On the other side stood a score of armed men, all in gleaming chainmail all with brightly polished spears and swords in hand. She glared at them, her eyes briefly taking on a faint crimson glow.

A single man detached himself from the gathered platoon of Greeds' soldier. He wore the insignia of rank - in essence, he looked much more cleanly shaven and his body armor had a certain gleam that spoke of sleeves of wrought gold. He stalked towards her, a naked blade in one hand, a hateful and deadly look on his face.

"Just what the fuck do you think you're doing, woman?" He snarled as he approached. He brandished his sword menacingly at her. "This is the Barons keep, this is his property. Must be new. Get the fuck out of here before the Baron finds out, and maybe I won't have to cut your fucking head off." He roared.

The moment he was within distance of a lunge, she did so. He didn't have any clue the attack was coming, his look of surprise plain and lack of defense apparent. Blood flew as she ripped his throat out in one fluid movement, sending beads of bright crimson flying and raining on the ground.

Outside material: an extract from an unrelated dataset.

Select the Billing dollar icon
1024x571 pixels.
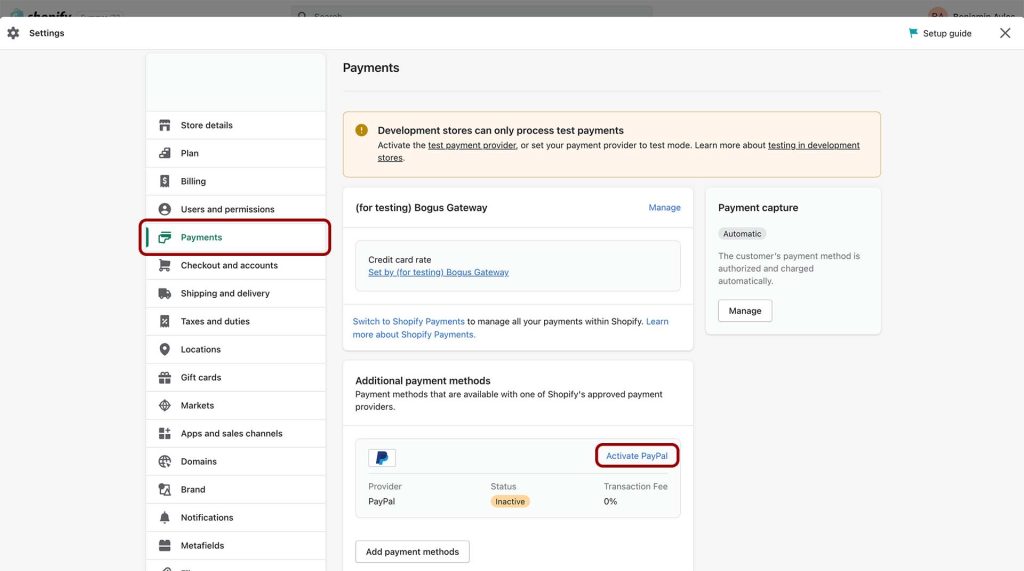coord(165,181)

He dropped his sword and, falling to his knees, grabbed at his throat in a vain attempt to regain his breath. He fell face forward and thrashed about feebly for a few moments, then lay still. Twenty weapons were brought to bear on her. With a sudden shotgun sprint, she dashed straight toward them, an inarticulate battlecry upon her lips.

The first sword she jumped on top of and, using it as a springboard, leapt over the heads of the whole lot. She landed with grace and casual ease, not even looking back as she sprinted toward the central structure.

The door into this proved no defense at all.


The door closed and a stone statue close to hand propped against it, and she new wandered the silent halls. The fortress was a crude thing indeed, built more for show of strength than for any aesthetic purposes. Tall, vaulted ceilings ended somewhere in the gloom. There were no windows, only torches for light. That inner sense, that urgent coercion towards some goal that was not presently her own, it goaded her to move. She followed hidden pathways in a place even most of the guard knew relatively little about. There was a sense of ascending floors.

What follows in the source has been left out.